Ten years ago, on December 20, 1994, I had what might have been my worst birthday ever. I was a junior at Georgetown, finished with finals, just hanging around campus waiting to go home for the holidays. I was in a terrible frame of mind due to a bad breakup a few weeks earlier. I spent part of the day in my living room, making a mix tape of bitter, angry songs that expressed my thoughts on love at the time (it sucks!) and kept me in a foul mood. Liz (who was not my girlfriend yet) had planned to spend the evening bar hopping with me, but her parents had arrived that day to take her back to Starkville so the four of us just had dinner before they left later that night. Instead of spending my 21st birthday enjoying a drink at a bar with my friends, I bought a six-pack at a deli, drank it at home with a friend, then tried to get into a strip club.
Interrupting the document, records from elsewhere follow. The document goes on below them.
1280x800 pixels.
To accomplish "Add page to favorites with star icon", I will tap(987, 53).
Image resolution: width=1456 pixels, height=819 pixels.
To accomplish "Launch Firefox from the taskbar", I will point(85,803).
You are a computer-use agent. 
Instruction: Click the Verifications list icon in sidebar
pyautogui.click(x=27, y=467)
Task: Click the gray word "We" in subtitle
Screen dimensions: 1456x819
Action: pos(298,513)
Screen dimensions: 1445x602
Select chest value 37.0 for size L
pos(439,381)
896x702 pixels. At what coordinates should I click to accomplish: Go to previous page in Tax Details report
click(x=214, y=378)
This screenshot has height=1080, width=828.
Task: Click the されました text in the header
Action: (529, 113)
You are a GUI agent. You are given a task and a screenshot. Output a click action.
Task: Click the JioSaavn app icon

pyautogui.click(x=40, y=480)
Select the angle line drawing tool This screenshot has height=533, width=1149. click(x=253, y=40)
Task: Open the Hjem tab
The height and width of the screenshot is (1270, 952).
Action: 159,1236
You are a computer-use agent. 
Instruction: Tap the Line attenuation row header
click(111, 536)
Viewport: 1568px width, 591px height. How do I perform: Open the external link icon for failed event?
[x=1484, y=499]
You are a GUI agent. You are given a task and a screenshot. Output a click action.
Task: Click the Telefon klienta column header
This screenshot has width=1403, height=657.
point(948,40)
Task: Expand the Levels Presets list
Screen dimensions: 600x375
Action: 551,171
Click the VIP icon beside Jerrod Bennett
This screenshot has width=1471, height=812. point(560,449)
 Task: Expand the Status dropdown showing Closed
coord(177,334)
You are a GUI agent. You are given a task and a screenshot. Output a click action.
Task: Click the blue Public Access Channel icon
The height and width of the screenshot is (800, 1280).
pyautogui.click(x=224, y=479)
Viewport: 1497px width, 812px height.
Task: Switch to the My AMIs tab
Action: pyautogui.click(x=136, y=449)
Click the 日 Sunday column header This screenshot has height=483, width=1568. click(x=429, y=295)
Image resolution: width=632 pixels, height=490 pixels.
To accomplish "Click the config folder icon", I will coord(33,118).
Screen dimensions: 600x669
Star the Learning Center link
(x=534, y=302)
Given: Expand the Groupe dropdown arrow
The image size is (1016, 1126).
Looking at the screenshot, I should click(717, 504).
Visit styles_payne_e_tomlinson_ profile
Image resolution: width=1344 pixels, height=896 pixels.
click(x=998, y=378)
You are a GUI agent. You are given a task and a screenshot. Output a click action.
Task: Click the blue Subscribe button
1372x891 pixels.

The club would have let me in, but my friend had no ID, so we went to 7-11 and then back home. If that wasn't my worst birthday ever, it's in the top three. The other chief contender is the one when I was a kid and my mom got me a Snoopy trash can for a birthday present.
Today was a much better birthday than 10 years ago. I took the day off, woke up at my usual time and enjoyed my usual morning shows over a leisurely breakfast. I spent the late morning watching some of the special features on my Return of the King EE DVD, including the documentaries on the music, the horses, and Cameron Duncan, a young New Zealand filmmaker who spent time with the cast and crew of the films while dying of cancer. Getting those out of the way leaves only five hours or so of other features to watch (not to mention the hours of extras that I haven't yet watched on the first two EE DVDs, or the four commentary tracks for each film).
After lunch I moved into the office and watched the entire extended edition of ROTK on my computer, so as not to compromise the picture resolution by watching it on my crappy old TV. I took a short break between the two discs to run out for coffee and groceries, but otherwise spent about four hours sitting in a darkened office, wearing headphones for top-quality sound, enjoying the Best Picture of 2004. As ROTK was the best of the trilogy, I think the ROTK EE is the best of the three extended editions. The added material is as seamless as it could be, and I have only the slightest complaints about the way one or two scenes were incorporated. Most of the time I couldn't even remember what I'd seen in the theater and what I was watching for the first time this afternoon. And it never fails: I got misty-eyed just before the Ride of the Rohirrim and at the end when all of Gondor bows to the four hobbits.
I've decided that when I finally get a widescreen, high-definition TV and surround sound audio system, I will inaugurate my new home theater system with a day-long screening of the entire extended edition Lord of the Rings trilogy. I figure I'll need about 14 hours for the whole megillah, factoring in bathroom and snack breaks. Maybe that will be how I celebrate my 35th birthday?